EP Review: Slower - Slower
Reviewed by Carl Black
“On our last record, we did a song that has three verses, three choruses and two guitar solos and it’s only one and a half minutes long. Anything faster than that would just be…….silly.”
(Tom Araya, BBC Arena Documentary, 1988.)
Slayer songs played extremely slow. An interesting premise dreamed up by Bob Balch, the main man of Fu Manchu, while he was adapting his guitar teaching to a young man wanting to play South of Heaven. Bob’s pupil couldn't quite grasp it at full speed so he was shown the same song, only slowed down to help him learn. A light bulb moment came on and Slower were born.
The description filled me with curiosity on many levels. Slayer riffs are technically brilliant but some of the excellence can be extinguished because of the extreme speed. Will we finally get to hear that eloquence through the slowdown versions or is this just a rubbish novelty record that deserves its place in the bin?
Slower certainly hit the mission statement. All the Slayer songs here are absolute classics and ones which we can recognise instantly. Fuzzy, driving guitars and trippy, dreamy vocals drench each song. The album opens with a ten minute plus version of War Ensemble followed by an eight-minute version of The Antichrist. We get some earnest double bass drumming with Hawkwind weirdness. Blood Red is more accessible and could be a single release. Dead Skin Mask suits the style as the macabre subject matter and more melodic riffs seem to blend well with the slower, stoner style. South of Heaven closes out an interesting forty minutes.

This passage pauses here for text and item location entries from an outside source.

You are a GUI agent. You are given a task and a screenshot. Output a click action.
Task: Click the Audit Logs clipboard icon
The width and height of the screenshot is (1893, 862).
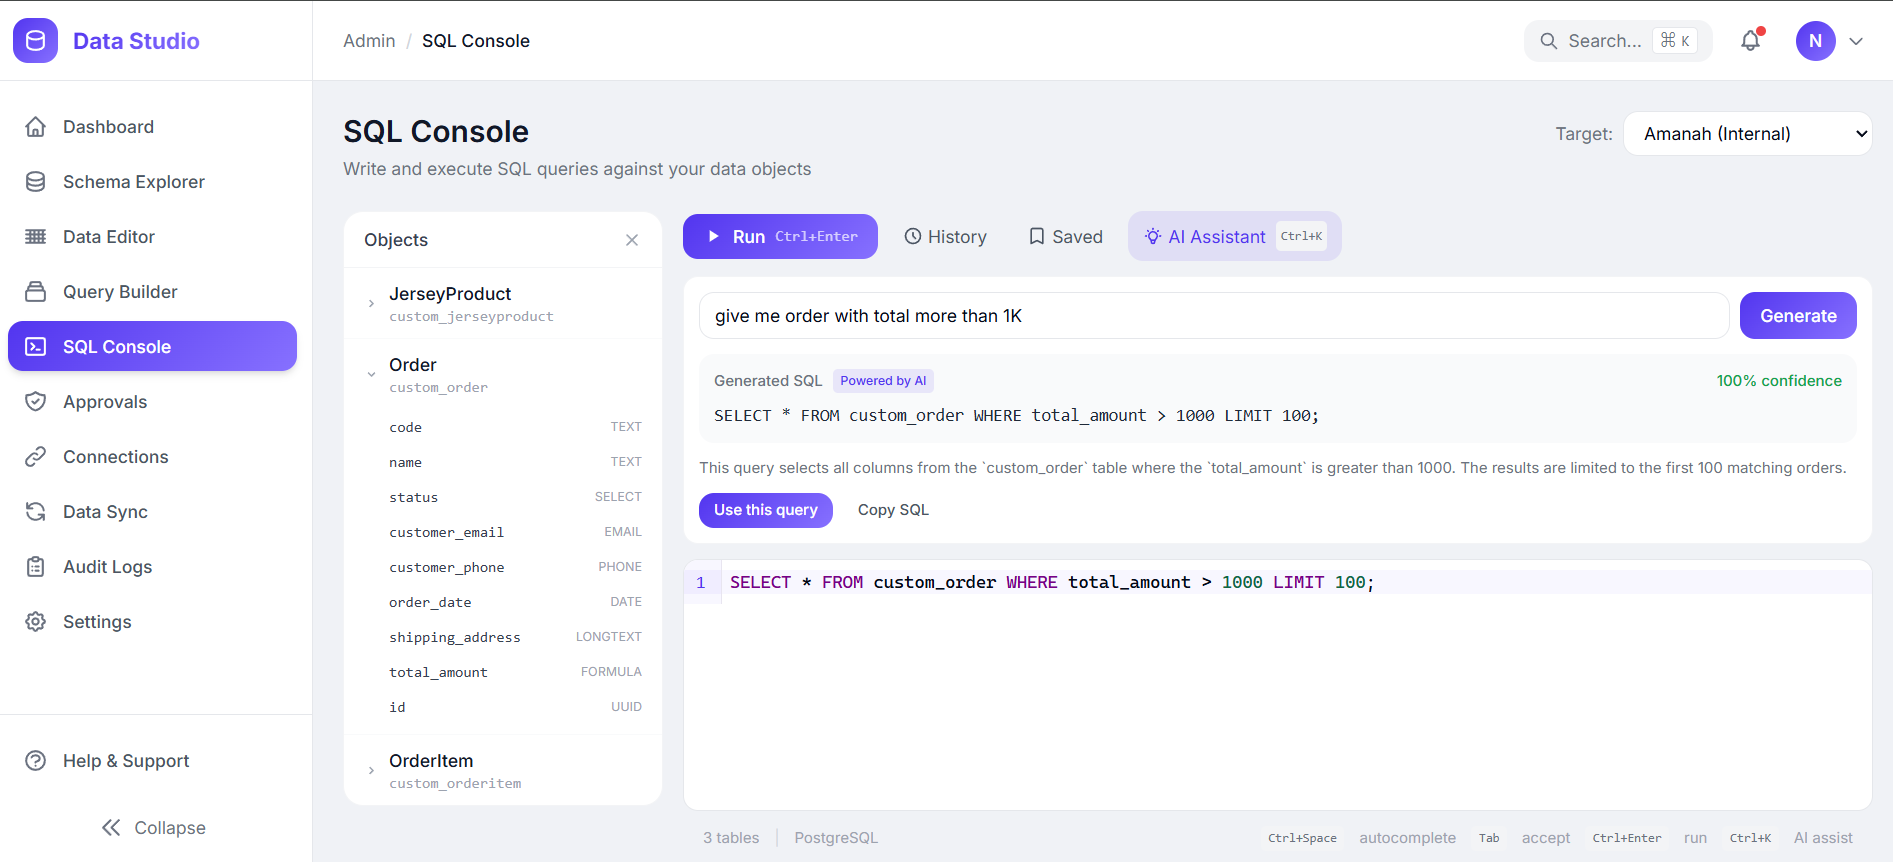(x=36, y=567)
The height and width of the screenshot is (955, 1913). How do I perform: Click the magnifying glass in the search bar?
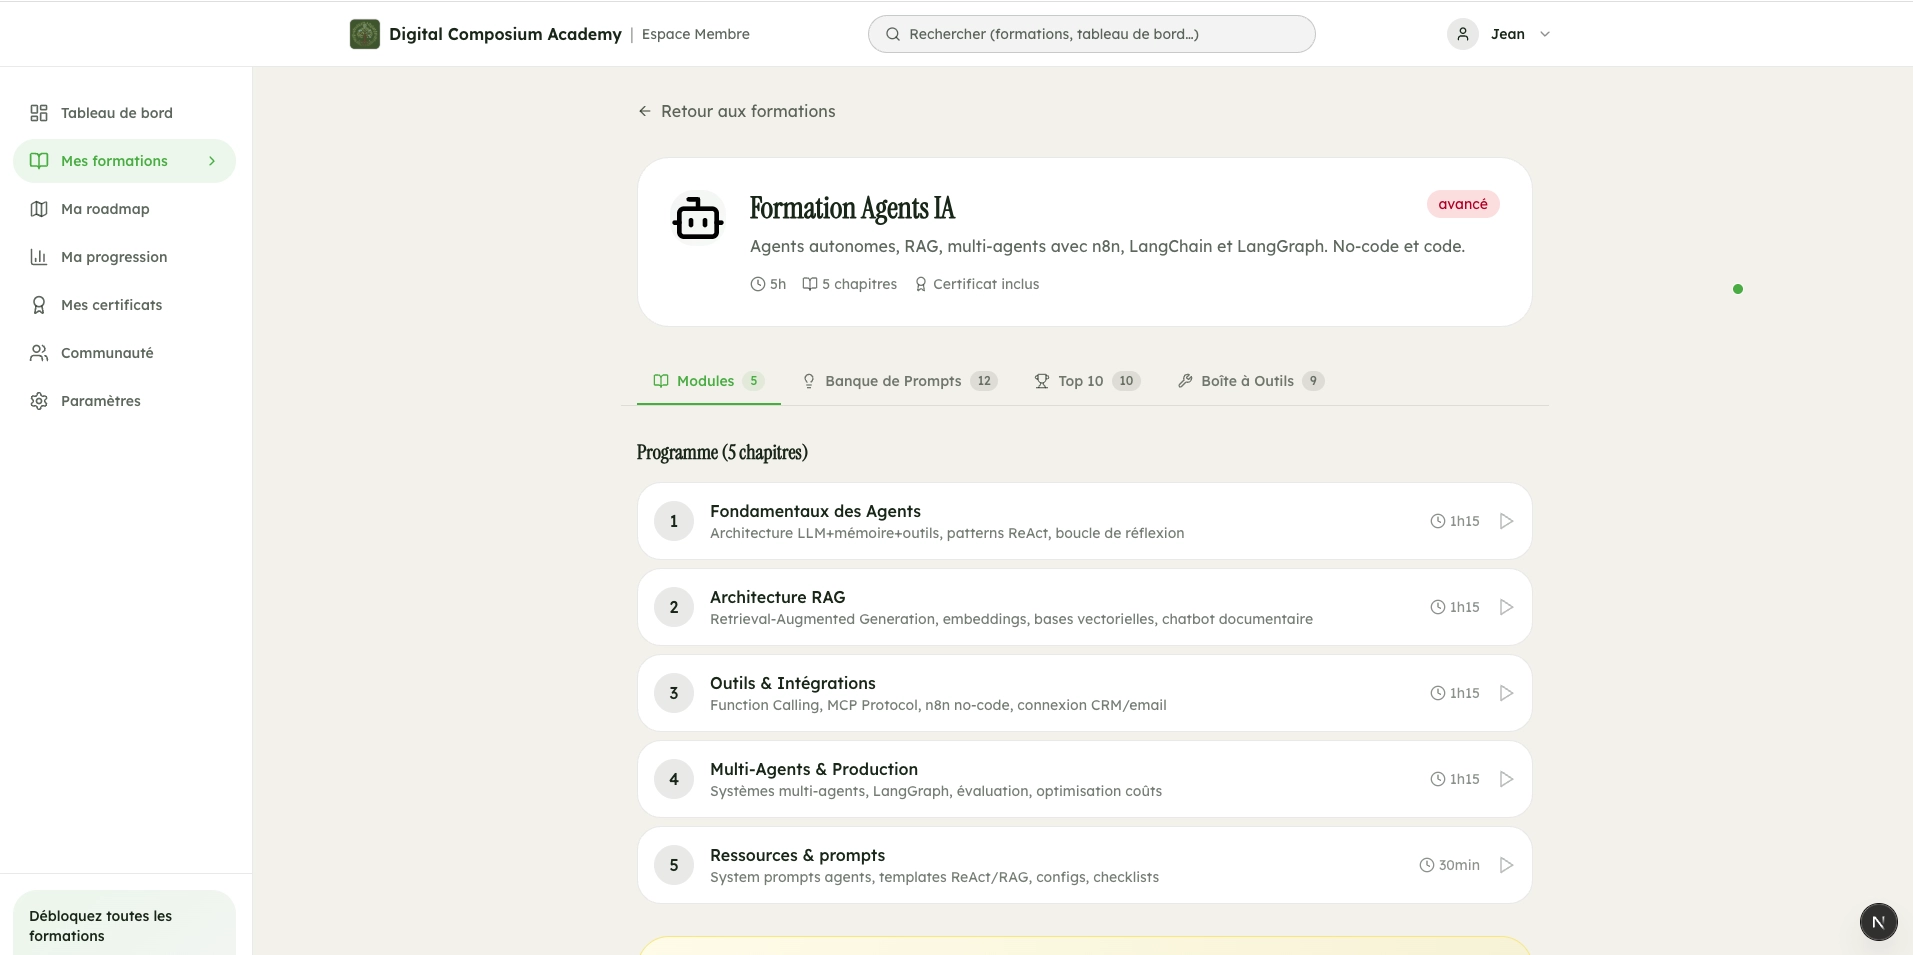(892, 33)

After listening to this a couple of times, having not had the real Slayer for a few years now, it made my yearning for Tom Araya to come out of retirement even more painful. It also got me thinking… why am I listening to this when I've got real Slayer records to listen to. Ultimately this record enters in the novelty spectrum. I certainly don’t need this in my life, however I do need Slayer. It's not disrespectful as it is recorded by bona fide Slayer fans, but I'm not convinced the hardcore Slayer army will support this record, band or premise.